[Prompt]:
Edit the material below by changing every "dropdown" to "drop-down menu" and leaving all other text intact. Leave the pictures out of your answer.

(Collected data)
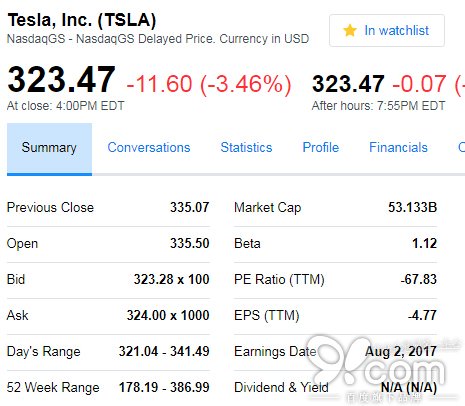This screenshot has height=406, width=465.
Task: Go to the Financials tab
Action: [398, 147]
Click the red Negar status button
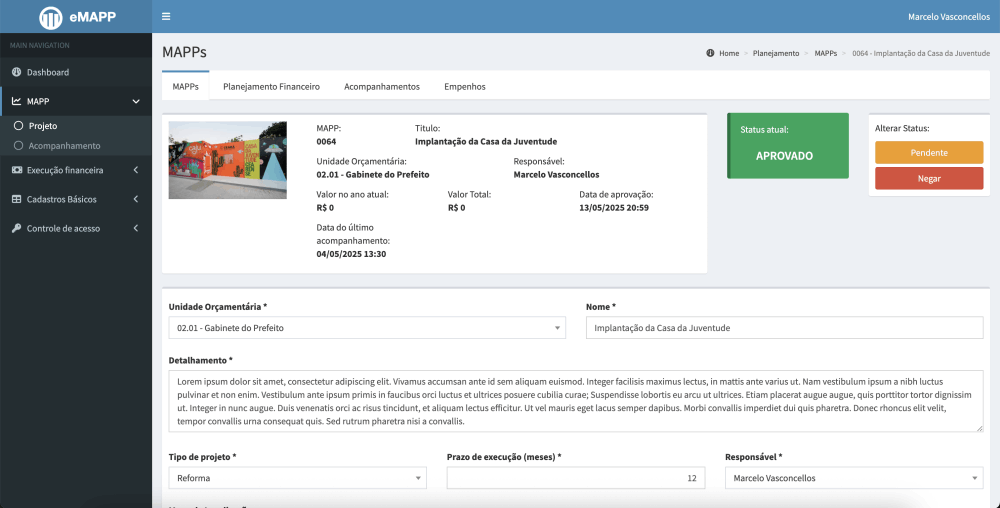 coord(928,178)
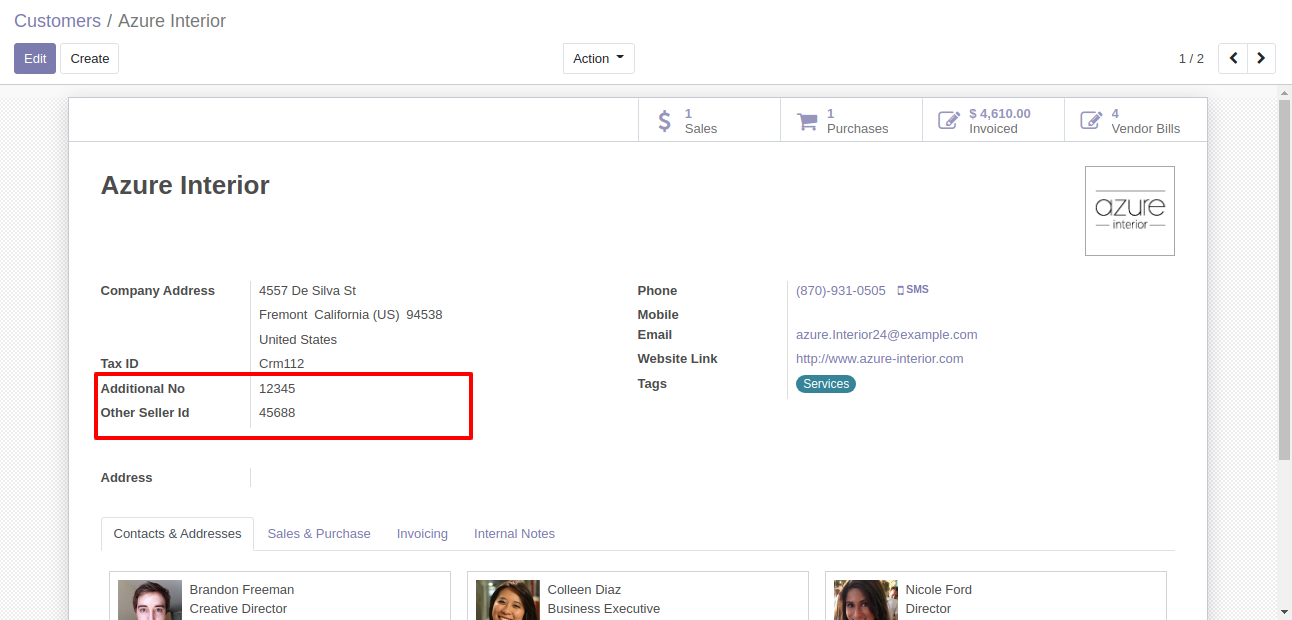Click the Create button
The width and height of the screenshot is (1292, 620).
click(89, 59)
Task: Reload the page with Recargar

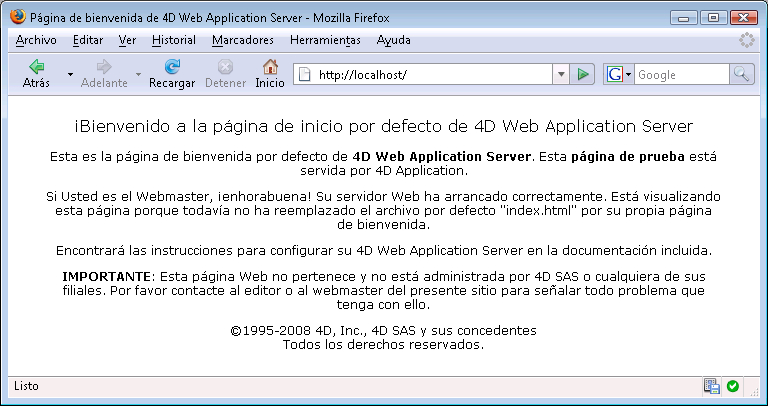Action: (171, 73)
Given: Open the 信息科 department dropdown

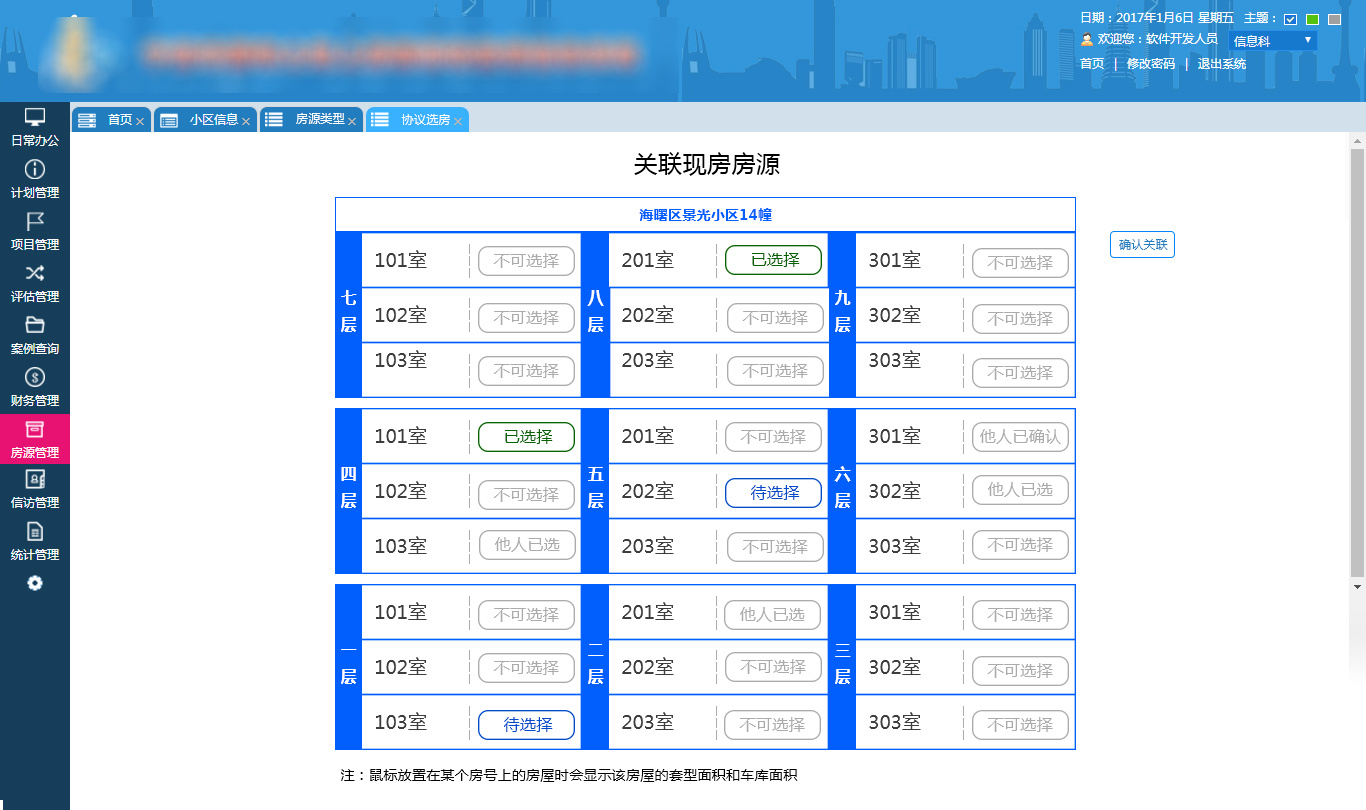Looking at the screenshot, I should click(1271, 40).
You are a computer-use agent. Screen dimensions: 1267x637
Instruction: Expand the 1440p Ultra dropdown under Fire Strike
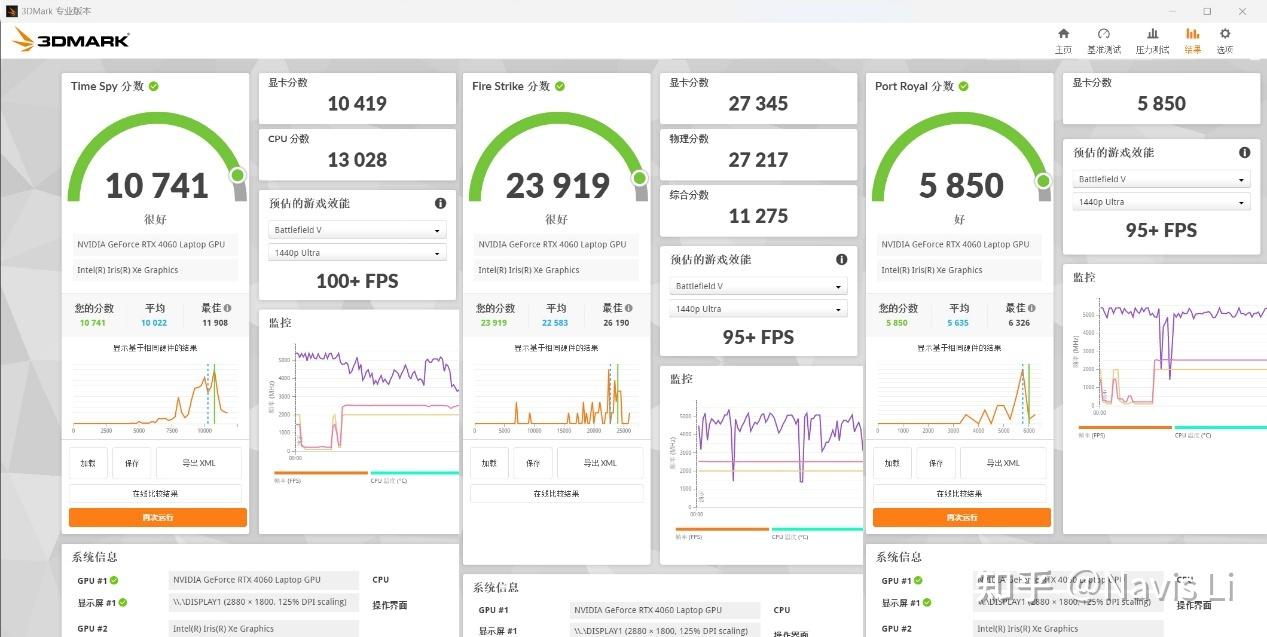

[The reply]:
This screenshot has height=406, width=465.
Task: Go to the Financials tab
Action: [398, 147]
Click the red Negar status button
 coord(928,178)
Click the Create button
The width and height of the screenshot is (1292, 620).
click(89, 59)
Task: Reload the page with Recargar

Action: (171, 73)
Given: Open the 信息科 department drop-down menu

Looking at the screenshot, I should click(1271, 40).
You are a computer-use agent. Screen dimensions: 1267x637
Instruction: Expand the 1440p Ultra drop-down menu under Fire Strike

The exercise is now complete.